■ The task:
Copy each line containing "pixels" from the listing below.

■ Data listing:
--- START ---

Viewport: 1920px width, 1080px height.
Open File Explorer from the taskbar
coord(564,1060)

--- END ---
--- START ---

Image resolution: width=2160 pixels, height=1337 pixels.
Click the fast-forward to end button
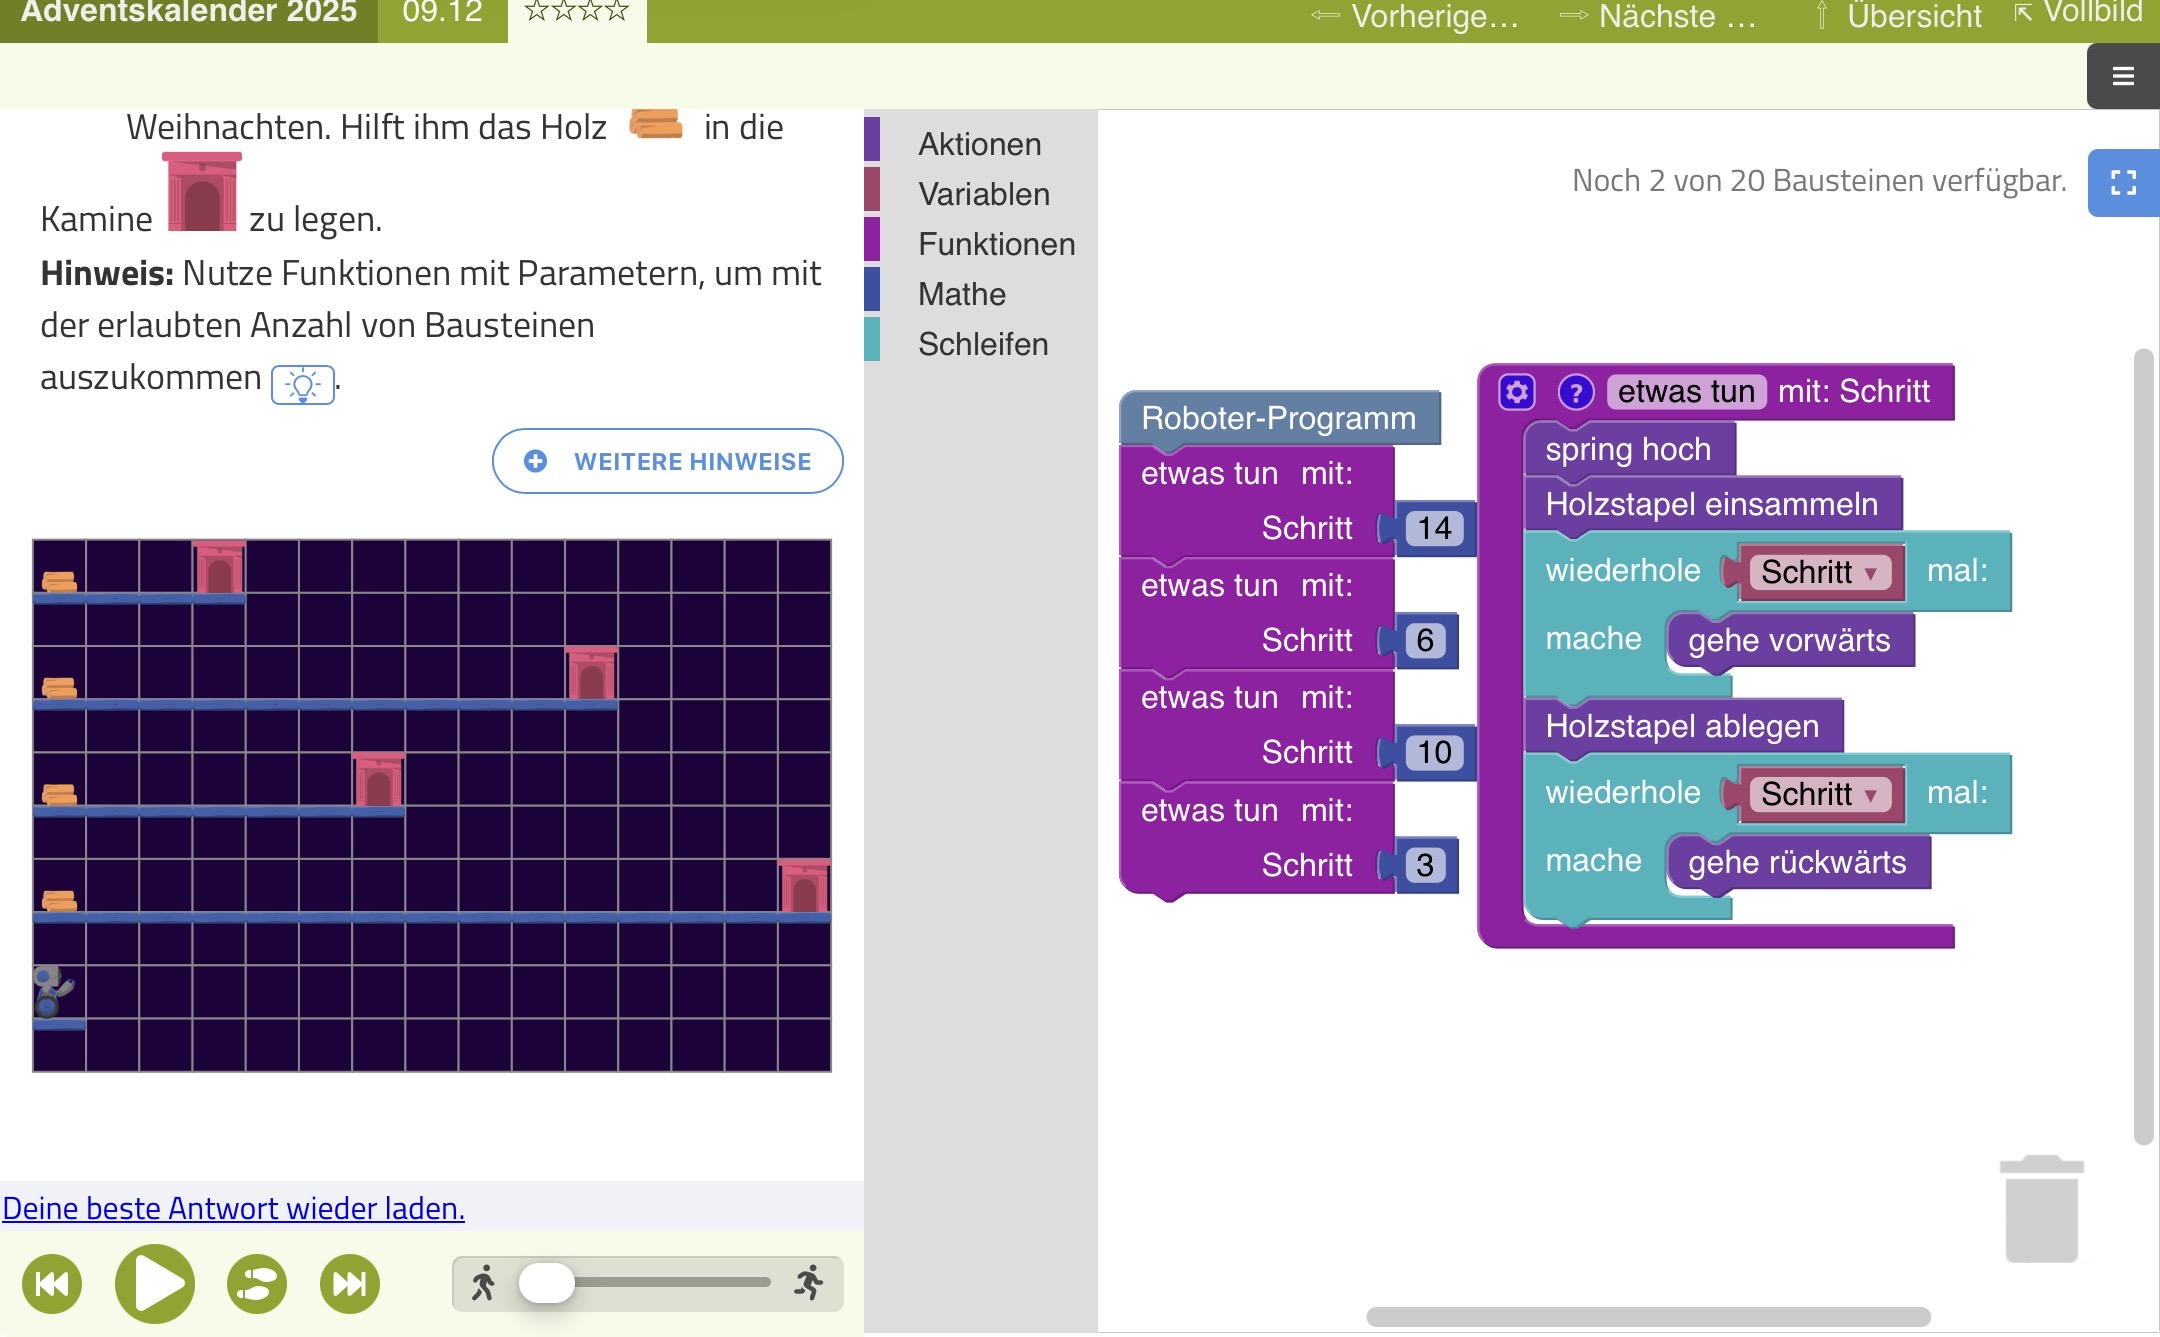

--- END ---
--- START ---

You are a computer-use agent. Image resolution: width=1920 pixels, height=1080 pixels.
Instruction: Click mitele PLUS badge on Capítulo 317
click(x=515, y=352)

--- END ---

■ Task solution:
Image resolution: width=2160 pixels, height=1337 pixels.
You are a computer-use agent. Image resolution: width=1920 pixels, height=1080 pixels.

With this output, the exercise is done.